Making past and future speak to each other
The answer is that Urquiola does not necessarily repeat shapes, but repeats an attitude. She often starts from something familiar and questions it without destroying it. A traditional typology becomes freer, an industrial material gains a tactile quality, a natural shape is translated through technology. What returns is not the object's final appearance, but the way it was conceived.
Her appointment as Art Director of Cassina in 2015 made this attitude even more evident. Urquiola no longer deals only with designing individual products, but takes part in building the brand's overall identity, working on the relationship between historical archive, contemporary research, showrooms, installations and new ways of imagining the home.
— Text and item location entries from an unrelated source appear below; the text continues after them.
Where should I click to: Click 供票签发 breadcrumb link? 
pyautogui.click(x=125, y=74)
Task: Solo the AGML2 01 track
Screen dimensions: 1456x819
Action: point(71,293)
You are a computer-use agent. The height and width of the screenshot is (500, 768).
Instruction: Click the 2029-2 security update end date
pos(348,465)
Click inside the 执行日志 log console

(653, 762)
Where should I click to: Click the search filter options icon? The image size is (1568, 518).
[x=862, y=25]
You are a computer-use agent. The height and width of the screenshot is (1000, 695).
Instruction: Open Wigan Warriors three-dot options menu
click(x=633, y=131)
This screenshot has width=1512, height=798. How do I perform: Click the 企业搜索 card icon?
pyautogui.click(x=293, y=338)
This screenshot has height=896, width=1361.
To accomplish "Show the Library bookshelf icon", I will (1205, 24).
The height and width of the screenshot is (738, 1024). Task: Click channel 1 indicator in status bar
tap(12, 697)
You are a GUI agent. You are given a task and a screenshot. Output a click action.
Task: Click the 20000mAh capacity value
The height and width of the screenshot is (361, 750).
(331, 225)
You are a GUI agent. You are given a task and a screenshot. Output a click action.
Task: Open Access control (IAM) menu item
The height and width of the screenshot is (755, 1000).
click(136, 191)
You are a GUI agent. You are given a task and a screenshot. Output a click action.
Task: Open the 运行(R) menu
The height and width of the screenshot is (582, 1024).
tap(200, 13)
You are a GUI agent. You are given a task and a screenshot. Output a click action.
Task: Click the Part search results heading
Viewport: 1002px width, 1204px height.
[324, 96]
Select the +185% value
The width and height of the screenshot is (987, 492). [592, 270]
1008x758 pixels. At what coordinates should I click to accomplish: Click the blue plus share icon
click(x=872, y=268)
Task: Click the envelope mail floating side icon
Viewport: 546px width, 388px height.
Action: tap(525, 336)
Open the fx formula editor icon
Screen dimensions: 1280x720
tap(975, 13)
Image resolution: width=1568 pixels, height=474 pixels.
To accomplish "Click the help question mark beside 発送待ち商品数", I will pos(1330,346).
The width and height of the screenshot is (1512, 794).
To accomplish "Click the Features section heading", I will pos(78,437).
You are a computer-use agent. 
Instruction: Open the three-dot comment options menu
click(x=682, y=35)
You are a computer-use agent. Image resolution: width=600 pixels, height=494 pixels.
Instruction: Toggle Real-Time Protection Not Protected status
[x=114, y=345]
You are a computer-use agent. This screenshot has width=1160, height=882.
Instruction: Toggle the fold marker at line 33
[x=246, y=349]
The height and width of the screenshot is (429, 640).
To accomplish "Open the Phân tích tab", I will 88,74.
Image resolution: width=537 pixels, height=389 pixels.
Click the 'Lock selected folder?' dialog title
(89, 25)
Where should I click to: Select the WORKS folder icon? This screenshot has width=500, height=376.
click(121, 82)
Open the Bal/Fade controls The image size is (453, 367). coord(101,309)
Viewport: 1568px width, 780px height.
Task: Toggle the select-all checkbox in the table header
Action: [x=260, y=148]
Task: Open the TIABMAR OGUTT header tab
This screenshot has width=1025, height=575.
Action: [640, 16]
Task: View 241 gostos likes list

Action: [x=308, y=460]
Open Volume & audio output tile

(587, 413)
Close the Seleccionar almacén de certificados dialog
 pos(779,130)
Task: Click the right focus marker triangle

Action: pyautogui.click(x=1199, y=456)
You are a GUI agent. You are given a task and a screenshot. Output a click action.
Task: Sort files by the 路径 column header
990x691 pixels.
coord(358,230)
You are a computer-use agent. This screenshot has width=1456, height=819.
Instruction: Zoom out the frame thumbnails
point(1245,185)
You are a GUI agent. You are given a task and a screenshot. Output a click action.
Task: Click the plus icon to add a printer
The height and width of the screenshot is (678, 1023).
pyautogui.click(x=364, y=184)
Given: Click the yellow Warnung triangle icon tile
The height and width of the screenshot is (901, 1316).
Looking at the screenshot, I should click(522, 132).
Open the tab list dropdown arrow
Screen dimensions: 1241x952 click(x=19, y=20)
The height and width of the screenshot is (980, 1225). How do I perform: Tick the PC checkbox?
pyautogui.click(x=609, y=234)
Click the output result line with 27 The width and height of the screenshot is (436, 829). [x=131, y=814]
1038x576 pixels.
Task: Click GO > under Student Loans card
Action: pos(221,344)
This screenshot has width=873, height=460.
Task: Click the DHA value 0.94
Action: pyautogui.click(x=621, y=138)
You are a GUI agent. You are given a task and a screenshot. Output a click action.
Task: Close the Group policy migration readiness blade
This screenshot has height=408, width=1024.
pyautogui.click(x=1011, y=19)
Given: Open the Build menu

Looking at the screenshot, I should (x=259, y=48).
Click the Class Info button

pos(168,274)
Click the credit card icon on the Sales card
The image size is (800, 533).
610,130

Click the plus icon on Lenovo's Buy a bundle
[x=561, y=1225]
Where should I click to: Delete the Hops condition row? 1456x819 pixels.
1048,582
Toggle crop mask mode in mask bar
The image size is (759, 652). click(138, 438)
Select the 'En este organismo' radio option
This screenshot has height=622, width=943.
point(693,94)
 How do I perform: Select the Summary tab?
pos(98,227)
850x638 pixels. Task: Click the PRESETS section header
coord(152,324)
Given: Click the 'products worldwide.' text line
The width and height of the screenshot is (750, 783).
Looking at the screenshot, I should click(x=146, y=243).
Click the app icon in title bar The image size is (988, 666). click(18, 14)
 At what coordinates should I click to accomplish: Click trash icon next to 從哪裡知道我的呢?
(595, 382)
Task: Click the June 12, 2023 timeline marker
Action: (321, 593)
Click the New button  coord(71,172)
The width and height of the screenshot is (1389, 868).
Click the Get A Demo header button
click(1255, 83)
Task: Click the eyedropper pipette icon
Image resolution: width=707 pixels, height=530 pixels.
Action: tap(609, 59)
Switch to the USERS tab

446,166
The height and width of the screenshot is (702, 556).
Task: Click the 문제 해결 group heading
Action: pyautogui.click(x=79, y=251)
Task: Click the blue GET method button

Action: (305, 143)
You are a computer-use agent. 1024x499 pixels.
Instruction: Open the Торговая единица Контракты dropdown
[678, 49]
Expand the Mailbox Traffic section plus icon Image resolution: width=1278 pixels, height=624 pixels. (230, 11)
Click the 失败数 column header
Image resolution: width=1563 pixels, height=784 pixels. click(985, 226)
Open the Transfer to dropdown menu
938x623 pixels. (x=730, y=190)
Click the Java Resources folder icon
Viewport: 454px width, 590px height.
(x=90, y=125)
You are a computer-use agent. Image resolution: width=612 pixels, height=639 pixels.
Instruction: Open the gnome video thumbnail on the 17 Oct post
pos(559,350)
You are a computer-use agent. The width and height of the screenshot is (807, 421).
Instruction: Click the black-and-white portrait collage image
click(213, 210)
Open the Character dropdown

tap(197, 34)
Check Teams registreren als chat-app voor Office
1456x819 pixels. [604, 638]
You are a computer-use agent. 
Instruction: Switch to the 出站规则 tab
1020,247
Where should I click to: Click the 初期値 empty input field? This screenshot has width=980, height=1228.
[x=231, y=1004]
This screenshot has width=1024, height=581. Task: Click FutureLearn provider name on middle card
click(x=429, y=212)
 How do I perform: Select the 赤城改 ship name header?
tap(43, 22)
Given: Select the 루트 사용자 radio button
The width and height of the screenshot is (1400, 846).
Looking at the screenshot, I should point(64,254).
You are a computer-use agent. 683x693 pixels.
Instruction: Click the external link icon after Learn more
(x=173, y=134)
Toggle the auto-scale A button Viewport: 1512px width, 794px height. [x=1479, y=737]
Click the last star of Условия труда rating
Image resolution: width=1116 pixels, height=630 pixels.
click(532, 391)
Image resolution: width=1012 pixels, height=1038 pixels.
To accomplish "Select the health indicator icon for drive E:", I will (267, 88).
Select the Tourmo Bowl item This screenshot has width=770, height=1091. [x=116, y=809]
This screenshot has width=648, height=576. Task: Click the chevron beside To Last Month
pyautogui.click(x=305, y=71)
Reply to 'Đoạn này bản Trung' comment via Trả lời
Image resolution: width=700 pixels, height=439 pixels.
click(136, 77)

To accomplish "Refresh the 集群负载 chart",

The shift matters because it shows how her method can work not only on the scale of a chair or a sofa, but within a much larger system.
Here too the point is not choosing between past and future. It is understanding how to make them speak to each other without reducing the first to nostalgia and the second to a spectacular shape. For Urquiola, innovating does not necessarily mean designing something that looks as if it came from the future. It can mean rereading an archive, changing the way a material is used or designing an object while already thinking about what will happen to it once it is no longer needed.
Comfort and sustainability
Mon-Cloud, the sofa designed for Cassina, carries this reasoning into one of the most complex objects in the home. Upholstered sofas are traditionally built by joining materials that are hard to separate and recover. Urquiola rethinks it in a circular way, greatly reducing the use of foamed elements and working on a structure designed to lighten the shape and make its components easier to manage.
The result looks like a cloud lifted off the ground, generous and welcoming, but behind that soft image lies a precise project. Once again, Urquiola brings together two dimensions that are often described as opposites. Comfort is not sacrificed in the name of responsibility and sustainability is not used as a story tacked on at the end. It enters into the way the object is built.
This is where her thinking becomes particularly current. For years the future of design was represented through cold shapes, artificial materials and objects that seemed to come from another planet. Urquiola suggests a different direction. A project is contemporary when it manages to last, transform, be rethought and respond to needs that do not stay still.
An open way of designing
Our homes, after all, have also stopped having such rigid functions. The same space can become a place of work, rest, meeting and isolation over the course of a single day. Her furniture responds to this instability without treating it as a problem. It does not try to fix a single posture or a single arrangement, but leaves open a possibility of change.
Her work shows that coherence does not necessarily depend on an immediately recognizable visual signature, but on the continuity of a way of thinking. Shape, material, scale and language can change while the same questions keep being asked. How can an object be welcoming without becoming predictable? How can technology keep a human quality? How can tradition be respected without becoming its prisoner? And how can industry produce beauty while also taking responsibility for what it leaves behind?
Patricia Urquiola has not built a closed style, but an open way of designing. Her identity lives precisely in her willingness to change, mix languages and question solutions that seemed already complete. The secret is not repeating herself, while never ceasing to be recognizable.